Re: [PATCH] s390/vfio-ap: fix unregister GISC when KVM is already gone results in OOPS

From: Tony Krowiak
Date: Fri Sep 25 2020 - 18:29:25 EST




On 9/21/20 11:45 AM, Halil Pasic wrote:
On Fri, 18 Sep 2020 13:02:34 -0400
Tony Krowiak <akrowiak@xxxxxxxxxxxxx> wrote:

Attempting to unregister Guest Interruption Subclass (GISC) when the
link between the matrix mdev and KVM has been removed results in the
following:

"Kernel panic -not syncing: Fatal exception: panic_on_oops"

This patch fixes this bug by verifying the matrix mdev and KVM are still
linked prior to unregistering the GISC.

I read from your commit message that this happens when the link between
the KVM and the matrix mdev was established and then got severed.

I assume the interrupts were previously enabled, and were not been
disabled or cleaned up because q->saved_isc != VFIO_AP_ISC_INVALID.

That means the guest enabled interrupts and then for whatever
reason got destroyed, and this happens on mdev cleanup.

Does it happen all the time or is it some sort of a race?

This is a race condition that happens when a guest is terminated and the mdev is
removed in rapid succession. I came across it with one of my hades test cases
on cleanup of the resources after the test case completes. There is a bug in the problem appears
the vfio_ap_mdev_release function because it tries to reset the APQNs after the bits are
cleared from the matrix_mdev.matrix, so the resets never happen.

Fixing that, however, does not resolve the issue, so I'm in the process of doing a bunch of
tracing to see the flow of the resets etc. during the lifecycle of the mdev during this
hades test. I should have a better answer next week.


Signed-off-by: Tony Krowiak <akrowiak@xxxxxxxxxxxxx>
---
drivers/s390/crypto/vfio_ap_ops.c | 14 +++++++++-----
1 file changed, 9 insertions(+), 5 deletions(-)

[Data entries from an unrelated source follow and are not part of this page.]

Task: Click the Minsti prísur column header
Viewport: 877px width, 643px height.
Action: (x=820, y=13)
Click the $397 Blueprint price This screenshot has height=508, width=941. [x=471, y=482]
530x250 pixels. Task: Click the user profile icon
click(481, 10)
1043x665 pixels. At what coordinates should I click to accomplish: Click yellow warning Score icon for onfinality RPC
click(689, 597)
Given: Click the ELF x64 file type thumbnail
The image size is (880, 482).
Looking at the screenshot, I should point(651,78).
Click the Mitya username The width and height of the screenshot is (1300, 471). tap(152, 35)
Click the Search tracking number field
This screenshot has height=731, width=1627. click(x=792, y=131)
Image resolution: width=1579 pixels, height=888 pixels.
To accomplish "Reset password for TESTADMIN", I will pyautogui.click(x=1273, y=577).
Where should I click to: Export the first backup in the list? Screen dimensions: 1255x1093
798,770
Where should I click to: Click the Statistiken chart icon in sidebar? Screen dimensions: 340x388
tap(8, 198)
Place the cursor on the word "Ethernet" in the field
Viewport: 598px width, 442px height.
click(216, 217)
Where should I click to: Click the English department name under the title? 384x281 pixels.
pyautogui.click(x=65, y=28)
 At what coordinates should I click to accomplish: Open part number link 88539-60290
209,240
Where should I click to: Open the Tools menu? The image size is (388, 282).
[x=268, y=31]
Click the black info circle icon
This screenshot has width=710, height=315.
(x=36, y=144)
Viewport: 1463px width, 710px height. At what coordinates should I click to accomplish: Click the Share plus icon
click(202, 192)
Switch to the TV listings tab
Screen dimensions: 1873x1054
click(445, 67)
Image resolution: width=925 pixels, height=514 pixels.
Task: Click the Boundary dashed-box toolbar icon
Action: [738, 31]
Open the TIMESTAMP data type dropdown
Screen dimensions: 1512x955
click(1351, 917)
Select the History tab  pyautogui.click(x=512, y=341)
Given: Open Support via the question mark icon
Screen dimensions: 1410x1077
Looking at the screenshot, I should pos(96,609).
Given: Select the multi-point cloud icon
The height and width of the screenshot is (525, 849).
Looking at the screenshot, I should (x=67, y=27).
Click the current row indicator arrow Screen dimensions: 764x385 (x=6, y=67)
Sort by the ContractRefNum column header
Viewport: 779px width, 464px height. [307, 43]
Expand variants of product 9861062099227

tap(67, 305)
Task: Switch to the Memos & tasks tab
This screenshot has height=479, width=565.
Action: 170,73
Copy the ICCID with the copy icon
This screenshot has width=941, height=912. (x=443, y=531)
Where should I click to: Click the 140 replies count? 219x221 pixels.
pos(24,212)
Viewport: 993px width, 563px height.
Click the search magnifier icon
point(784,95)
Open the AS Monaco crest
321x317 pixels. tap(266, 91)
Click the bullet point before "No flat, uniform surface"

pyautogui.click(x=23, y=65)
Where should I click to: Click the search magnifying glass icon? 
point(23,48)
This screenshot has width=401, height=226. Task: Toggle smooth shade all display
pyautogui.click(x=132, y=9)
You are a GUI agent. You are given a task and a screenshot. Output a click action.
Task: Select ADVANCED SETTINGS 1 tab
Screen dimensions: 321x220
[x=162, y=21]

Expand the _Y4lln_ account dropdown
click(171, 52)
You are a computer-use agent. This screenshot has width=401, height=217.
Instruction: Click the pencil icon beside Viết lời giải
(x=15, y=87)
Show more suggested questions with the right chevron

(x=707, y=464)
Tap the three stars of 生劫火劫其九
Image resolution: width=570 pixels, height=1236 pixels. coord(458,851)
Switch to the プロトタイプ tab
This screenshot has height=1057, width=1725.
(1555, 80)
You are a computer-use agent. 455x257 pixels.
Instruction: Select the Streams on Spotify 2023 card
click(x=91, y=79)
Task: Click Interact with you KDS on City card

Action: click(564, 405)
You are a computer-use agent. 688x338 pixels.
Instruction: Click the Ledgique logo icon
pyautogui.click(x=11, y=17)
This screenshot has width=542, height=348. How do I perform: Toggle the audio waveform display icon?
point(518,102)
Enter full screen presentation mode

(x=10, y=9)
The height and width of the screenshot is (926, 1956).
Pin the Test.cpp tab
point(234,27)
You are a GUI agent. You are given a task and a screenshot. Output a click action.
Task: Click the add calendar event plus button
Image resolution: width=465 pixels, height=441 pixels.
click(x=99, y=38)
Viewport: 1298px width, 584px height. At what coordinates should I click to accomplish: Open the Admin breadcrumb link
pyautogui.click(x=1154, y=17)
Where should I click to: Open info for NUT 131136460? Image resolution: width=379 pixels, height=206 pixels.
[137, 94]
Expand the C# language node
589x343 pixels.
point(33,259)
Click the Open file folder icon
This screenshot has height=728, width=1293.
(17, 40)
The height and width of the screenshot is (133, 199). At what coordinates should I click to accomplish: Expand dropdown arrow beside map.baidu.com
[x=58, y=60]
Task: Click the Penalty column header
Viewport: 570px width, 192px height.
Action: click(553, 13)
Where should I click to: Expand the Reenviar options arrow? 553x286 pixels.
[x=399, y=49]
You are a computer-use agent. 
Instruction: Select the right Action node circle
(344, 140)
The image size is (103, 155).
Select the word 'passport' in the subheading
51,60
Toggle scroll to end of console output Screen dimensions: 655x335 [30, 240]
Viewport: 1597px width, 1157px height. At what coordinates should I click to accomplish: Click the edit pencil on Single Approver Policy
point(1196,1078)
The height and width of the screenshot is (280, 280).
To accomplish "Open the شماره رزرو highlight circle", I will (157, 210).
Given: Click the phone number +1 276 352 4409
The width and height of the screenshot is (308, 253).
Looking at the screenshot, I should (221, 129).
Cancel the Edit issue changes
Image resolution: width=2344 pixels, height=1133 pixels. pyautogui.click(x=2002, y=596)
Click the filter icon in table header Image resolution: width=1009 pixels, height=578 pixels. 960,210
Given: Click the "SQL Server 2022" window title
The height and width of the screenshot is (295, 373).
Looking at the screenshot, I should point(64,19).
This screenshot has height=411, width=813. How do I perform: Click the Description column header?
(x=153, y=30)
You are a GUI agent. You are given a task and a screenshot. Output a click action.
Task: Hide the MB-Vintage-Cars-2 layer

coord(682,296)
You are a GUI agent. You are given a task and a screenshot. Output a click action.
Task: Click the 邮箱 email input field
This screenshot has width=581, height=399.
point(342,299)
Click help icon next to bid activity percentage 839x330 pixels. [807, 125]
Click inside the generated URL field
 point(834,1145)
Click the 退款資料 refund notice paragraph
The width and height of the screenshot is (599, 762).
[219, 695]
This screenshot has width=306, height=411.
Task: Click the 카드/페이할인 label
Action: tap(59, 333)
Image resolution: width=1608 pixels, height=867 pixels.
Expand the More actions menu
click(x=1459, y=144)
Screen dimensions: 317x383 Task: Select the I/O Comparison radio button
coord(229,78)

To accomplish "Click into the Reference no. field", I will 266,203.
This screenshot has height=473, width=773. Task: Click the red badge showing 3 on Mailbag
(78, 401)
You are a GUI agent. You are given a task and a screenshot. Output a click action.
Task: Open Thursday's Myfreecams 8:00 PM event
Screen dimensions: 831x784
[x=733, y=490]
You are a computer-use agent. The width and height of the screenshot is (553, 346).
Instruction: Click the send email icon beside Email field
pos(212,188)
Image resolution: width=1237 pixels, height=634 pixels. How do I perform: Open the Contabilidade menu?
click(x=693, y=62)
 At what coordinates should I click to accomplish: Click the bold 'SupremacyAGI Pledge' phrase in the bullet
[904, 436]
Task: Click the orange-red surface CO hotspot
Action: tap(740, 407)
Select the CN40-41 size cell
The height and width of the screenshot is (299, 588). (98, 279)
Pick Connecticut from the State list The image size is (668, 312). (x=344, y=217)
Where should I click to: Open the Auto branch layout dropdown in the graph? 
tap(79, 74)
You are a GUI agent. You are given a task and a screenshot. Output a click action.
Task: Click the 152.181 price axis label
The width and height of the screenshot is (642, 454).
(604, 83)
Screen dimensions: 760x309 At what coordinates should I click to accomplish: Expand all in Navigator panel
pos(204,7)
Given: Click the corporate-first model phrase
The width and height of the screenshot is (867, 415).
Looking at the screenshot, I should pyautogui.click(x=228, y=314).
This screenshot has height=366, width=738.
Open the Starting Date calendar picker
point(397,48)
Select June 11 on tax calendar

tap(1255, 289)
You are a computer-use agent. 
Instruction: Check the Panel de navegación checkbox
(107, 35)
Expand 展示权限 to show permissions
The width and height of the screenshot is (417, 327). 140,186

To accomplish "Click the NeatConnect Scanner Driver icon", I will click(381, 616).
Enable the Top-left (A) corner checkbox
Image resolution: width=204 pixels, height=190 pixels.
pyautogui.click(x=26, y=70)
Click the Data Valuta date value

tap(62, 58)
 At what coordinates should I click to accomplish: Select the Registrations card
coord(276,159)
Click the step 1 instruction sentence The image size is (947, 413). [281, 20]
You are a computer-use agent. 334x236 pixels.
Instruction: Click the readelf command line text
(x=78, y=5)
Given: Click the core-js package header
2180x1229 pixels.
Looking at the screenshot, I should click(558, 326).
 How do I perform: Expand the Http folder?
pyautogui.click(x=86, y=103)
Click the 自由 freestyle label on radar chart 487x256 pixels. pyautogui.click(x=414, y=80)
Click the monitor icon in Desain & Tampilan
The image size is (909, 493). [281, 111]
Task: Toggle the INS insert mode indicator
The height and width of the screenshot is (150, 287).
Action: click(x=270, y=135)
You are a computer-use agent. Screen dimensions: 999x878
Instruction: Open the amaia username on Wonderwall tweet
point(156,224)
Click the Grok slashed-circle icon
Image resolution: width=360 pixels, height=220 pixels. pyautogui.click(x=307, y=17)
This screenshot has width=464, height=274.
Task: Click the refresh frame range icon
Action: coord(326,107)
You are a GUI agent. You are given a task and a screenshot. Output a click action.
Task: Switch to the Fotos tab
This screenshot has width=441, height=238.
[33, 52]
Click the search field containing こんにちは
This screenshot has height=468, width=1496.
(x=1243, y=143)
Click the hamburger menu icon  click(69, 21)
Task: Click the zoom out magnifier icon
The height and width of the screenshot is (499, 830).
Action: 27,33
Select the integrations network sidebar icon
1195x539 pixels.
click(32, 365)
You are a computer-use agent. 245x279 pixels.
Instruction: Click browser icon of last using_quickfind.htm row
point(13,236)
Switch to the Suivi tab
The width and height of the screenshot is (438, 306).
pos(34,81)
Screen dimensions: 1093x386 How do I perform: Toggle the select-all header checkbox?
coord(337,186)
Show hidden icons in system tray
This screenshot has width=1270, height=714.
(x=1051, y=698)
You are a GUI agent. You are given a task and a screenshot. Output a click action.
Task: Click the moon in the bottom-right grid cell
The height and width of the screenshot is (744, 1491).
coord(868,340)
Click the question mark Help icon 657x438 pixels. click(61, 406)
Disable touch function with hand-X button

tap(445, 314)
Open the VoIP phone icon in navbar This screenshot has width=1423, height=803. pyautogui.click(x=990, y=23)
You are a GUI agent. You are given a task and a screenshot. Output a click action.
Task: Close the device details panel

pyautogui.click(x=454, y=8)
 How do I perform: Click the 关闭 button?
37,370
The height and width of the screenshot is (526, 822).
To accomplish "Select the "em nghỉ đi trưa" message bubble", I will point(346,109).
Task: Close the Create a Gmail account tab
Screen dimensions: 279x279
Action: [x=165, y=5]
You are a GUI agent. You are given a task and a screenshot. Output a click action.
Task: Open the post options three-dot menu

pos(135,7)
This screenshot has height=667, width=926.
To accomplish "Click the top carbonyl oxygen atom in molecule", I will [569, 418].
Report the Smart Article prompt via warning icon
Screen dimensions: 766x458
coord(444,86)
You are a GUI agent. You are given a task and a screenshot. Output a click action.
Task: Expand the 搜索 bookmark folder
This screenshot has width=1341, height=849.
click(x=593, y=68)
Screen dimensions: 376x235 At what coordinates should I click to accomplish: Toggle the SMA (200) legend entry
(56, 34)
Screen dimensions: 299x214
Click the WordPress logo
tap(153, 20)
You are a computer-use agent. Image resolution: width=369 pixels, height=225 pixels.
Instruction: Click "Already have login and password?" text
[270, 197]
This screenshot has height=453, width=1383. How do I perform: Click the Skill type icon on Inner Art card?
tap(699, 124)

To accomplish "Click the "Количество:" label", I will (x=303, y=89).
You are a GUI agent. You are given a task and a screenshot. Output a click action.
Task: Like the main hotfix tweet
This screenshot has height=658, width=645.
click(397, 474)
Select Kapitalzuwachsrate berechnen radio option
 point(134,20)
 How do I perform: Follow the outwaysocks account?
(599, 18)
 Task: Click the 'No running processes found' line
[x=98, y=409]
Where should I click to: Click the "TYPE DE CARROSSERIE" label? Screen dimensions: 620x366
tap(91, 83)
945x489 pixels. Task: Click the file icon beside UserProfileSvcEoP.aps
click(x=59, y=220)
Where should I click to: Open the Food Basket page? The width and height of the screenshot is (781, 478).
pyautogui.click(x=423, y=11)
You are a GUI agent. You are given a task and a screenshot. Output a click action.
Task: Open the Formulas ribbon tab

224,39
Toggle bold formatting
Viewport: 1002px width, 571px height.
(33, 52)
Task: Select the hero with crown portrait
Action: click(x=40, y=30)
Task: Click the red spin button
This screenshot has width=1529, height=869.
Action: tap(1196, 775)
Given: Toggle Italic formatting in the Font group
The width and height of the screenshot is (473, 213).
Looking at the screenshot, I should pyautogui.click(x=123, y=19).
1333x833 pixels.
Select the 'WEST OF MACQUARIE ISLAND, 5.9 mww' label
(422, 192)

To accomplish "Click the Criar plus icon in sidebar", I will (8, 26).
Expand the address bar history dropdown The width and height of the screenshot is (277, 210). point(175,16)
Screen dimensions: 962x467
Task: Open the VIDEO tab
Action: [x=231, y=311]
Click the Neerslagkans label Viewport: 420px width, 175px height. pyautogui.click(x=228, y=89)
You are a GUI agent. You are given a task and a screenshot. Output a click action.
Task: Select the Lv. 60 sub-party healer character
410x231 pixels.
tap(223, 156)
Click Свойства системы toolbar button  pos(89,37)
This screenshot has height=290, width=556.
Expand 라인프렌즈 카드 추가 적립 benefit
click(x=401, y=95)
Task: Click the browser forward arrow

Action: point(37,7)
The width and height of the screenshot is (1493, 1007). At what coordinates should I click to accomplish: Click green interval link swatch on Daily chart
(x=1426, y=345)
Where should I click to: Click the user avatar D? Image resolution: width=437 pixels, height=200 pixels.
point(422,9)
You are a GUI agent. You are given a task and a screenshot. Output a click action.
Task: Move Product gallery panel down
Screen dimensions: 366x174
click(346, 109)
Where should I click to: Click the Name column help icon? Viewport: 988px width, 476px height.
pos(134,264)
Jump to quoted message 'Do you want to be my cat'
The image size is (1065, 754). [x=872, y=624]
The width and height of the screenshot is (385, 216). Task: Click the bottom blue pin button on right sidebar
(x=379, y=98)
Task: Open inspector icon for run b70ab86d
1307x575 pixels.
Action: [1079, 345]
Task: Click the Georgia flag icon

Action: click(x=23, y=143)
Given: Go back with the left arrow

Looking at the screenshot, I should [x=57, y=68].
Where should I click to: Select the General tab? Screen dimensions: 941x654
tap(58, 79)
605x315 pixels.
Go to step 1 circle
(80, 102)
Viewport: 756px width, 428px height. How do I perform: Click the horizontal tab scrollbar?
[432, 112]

diff --git a/drivers/s390/crypto/vfio_ap_ops.c b/drivers/s390/crypto/vfio_ap_ops.c
index e0bde8518745..847a88642644 100644
--- a/drivers/s390/crypto/vfio_ap_ops.c
+++ b/drivers/s390/crypto/vfio_ap_ops.c
@@ -119,11 +119,15 @@ static void vfio_ap_wait_for_irqclear(int apqn)
*/
static void vfio_ap_free_aqic_resources(struct vfio_ap_queue *q)
{
- if (q->saved_isc != VFIO_AP_ISC_INVALID && q->matrix_mdev)
- kvm_s390_gisc_unregister(q->matrix_mdev->kvm, q->saved_isc);
- if (q->saved_pfn && q->matrix_mdev)
- vfio_unpin_pages(mdev_dev(q->matrix_mdev->mdev),
- &q->saved_pfn, 1);
+ if (q->matrix_mdev) {
+ if (q->saved_isc != VFIO_AP_ISC_INVALID && q->matrix_mdev->kvm)
+ kvm_s390_gisc_unregister(q->matrix_mdev->kvm,
+ q->saved_isc);
I don't quite understand the logic here. I suppose we need to ensure
that the struct kvm is 'alive' at least until kvm_s390_gisc_unregister()
is done. That is supposed be ensured by kvm_get_kvm() in
vfio_ap_mdev_set_kvm() and kvm_put_kvm() in vfio_ap_mdev_release().

If the critical section in vfio_ap_mdev_release() is done and
matrix_mdev->kvm was set to NULL there then I would expect that the
queues are already reset and q->saved_isc == VFIO_AP_ISC_INVALID. So
this should not blow up.

Now if this happens before the critical section in
vfio_ap_mdev_release() is done, I ask myself how are we going to do the
kvm_put_kvm()?

Another question. Do we hold the matrix_dev->lock here?

+ if (q->saved_pfn)
+ vfio_unpin_pages(mdev_dev(q->matrix_mdev->mdev),
+ &q->saved_pfn, 1);
+ }
+
q->saved_pfn = 0;
q->saved_isc = VFIO_AP_ISC_INVALID;
}